▶ [EXERCISE BRIEF] Scan the listing below for "chart", then report every line that has it.

▶ [EXERCISE DATA]
"""
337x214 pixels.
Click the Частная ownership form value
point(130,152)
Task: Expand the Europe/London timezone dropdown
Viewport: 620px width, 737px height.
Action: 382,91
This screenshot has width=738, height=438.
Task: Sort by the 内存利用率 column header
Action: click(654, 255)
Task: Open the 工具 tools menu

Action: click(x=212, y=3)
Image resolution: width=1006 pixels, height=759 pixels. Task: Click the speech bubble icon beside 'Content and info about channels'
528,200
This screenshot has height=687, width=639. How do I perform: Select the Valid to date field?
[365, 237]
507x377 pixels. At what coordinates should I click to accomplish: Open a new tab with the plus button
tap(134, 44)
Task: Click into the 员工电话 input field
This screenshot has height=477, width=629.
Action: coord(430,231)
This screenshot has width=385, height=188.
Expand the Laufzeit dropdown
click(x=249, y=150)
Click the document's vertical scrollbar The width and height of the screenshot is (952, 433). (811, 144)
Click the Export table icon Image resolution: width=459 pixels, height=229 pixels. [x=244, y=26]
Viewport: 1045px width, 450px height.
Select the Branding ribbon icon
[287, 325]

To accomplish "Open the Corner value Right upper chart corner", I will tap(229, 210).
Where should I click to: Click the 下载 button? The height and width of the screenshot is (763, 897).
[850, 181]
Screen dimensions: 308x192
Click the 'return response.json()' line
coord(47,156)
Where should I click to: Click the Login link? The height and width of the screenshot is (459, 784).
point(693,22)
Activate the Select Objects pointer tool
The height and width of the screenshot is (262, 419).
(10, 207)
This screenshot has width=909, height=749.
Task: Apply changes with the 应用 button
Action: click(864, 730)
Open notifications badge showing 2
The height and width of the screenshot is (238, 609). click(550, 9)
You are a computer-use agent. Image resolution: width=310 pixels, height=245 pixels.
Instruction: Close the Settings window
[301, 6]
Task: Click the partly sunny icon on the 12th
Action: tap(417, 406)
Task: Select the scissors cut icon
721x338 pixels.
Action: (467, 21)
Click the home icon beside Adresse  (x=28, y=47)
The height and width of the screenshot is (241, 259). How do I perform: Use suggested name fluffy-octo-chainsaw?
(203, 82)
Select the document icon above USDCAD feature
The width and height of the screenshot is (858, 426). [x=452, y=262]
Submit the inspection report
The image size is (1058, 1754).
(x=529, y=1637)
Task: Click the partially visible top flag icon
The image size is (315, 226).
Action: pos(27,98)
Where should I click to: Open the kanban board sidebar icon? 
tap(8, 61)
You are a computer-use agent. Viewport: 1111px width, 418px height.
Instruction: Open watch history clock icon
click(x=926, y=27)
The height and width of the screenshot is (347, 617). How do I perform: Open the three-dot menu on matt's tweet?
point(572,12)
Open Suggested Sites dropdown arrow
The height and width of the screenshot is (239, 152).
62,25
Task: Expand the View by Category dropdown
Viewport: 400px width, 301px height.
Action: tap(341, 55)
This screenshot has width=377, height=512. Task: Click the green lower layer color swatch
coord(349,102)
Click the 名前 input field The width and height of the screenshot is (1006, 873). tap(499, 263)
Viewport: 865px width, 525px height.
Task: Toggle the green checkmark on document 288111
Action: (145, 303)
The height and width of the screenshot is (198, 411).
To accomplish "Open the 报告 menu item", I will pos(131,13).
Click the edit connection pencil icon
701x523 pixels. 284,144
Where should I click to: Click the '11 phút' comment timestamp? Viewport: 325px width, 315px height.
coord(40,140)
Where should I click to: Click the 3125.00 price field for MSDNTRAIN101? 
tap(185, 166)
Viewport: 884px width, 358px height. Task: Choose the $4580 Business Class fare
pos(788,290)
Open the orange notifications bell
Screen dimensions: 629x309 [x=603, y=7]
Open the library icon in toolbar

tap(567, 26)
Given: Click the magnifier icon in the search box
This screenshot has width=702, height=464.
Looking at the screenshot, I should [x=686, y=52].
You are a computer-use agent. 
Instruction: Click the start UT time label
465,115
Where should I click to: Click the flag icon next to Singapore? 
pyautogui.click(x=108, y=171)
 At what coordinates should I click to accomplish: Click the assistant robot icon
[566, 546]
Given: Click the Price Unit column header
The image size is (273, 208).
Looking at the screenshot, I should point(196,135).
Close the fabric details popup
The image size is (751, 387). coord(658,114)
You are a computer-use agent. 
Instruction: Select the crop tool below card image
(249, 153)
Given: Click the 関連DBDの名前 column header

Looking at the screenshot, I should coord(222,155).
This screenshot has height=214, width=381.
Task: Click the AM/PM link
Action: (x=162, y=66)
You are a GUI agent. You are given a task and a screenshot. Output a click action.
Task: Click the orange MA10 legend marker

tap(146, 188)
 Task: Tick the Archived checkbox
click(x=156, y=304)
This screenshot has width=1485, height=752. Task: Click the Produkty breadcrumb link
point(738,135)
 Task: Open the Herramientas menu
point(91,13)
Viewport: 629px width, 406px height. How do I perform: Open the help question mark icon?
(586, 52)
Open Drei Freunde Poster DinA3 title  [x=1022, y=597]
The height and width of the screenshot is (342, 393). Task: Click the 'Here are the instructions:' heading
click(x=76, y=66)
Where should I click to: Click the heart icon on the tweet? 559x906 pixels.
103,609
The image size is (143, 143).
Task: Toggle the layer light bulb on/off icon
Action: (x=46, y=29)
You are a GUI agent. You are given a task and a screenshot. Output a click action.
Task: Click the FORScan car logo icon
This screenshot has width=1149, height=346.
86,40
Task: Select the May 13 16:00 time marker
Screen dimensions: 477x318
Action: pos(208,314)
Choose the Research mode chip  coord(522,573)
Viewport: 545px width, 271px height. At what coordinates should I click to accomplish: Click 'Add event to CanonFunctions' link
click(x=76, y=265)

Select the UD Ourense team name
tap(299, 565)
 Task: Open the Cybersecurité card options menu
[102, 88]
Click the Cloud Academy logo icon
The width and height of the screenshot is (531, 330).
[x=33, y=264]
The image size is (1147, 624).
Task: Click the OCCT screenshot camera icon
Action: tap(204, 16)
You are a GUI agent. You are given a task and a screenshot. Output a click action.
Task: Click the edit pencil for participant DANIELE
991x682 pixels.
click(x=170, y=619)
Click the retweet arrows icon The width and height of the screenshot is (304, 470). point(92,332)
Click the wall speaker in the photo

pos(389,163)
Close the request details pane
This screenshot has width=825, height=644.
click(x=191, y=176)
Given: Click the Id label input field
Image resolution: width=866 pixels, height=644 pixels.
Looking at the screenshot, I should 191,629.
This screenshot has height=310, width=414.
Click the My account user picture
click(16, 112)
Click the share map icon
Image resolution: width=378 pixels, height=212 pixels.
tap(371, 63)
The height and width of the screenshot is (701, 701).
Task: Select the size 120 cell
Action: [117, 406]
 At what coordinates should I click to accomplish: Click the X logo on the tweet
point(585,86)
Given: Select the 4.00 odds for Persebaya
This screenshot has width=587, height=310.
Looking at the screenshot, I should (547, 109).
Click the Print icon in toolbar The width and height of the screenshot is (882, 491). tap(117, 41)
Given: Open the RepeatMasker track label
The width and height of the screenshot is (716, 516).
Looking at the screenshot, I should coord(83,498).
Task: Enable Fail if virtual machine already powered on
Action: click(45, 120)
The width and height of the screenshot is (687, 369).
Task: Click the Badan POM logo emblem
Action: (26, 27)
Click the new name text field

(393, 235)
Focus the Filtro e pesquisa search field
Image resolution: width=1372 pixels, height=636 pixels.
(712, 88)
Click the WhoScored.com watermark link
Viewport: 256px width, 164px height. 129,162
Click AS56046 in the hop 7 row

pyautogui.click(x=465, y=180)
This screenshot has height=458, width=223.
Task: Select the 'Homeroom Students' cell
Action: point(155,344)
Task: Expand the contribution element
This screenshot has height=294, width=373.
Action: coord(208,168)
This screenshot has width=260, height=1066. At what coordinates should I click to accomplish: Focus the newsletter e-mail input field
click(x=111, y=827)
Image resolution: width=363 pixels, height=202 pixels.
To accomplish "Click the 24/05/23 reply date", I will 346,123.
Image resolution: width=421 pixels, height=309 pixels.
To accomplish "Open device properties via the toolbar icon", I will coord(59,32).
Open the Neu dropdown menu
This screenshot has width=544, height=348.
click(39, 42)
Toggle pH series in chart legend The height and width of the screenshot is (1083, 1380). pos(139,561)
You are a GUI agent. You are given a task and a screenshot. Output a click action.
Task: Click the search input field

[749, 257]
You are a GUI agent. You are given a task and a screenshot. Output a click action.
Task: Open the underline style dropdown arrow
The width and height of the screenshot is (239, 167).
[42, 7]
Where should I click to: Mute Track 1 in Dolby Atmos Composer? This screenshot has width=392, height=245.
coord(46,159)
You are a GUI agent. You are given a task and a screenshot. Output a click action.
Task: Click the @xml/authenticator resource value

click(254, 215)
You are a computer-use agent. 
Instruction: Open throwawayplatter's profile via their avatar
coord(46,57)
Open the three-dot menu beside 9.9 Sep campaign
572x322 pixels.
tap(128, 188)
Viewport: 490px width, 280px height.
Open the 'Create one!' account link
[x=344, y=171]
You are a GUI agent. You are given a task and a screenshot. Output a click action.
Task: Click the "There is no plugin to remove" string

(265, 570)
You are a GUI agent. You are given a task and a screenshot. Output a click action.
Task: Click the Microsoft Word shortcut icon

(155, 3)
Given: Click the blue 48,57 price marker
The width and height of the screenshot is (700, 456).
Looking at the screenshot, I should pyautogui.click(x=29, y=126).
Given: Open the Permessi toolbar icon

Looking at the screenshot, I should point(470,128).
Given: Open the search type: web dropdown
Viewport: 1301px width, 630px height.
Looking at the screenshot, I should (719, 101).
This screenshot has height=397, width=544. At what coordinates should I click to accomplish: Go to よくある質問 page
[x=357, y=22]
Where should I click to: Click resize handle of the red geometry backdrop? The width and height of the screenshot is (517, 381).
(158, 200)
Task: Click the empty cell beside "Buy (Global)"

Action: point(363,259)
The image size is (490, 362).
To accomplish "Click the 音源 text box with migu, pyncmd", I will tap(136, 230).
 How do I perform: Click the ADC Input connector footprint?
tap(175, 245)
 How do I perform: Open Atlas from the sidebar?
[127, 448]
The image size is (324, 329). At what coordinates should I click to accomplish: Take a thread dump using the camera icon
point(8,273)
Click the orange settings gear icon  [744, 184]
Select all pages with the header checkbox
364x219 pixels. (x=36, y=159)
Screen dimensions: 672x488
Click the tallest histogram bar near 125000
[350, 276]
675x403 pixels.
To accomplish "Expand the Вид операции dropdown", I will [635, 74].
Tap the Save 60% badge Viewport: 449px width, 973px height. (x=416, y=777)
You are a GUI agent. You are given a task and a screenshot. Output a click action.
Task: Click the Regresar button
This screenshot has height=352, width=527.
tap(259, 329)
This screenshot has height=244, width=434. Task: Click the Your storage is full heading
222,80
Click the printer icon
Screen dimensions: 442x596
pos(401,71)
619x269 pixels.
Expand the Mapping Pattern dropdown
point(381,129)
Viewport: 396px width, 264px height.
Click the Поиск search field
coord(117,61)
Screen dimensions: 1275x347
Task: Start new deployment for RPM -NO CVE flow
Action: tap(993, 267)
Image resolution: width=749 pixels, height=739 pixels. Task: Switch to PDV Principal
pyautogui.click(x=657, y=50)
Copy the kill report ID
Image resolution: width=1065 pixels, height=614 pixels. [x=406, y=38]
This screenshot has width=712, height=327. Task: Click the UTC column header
"""
▶ [ANSWER SECTION]
To accomplish "Open the Corner value Right upper chart corner", I will tap(229, 210).
Toggle pH series in chart legend The height and width of the screenshot is (1083, 1380). pos(139,561)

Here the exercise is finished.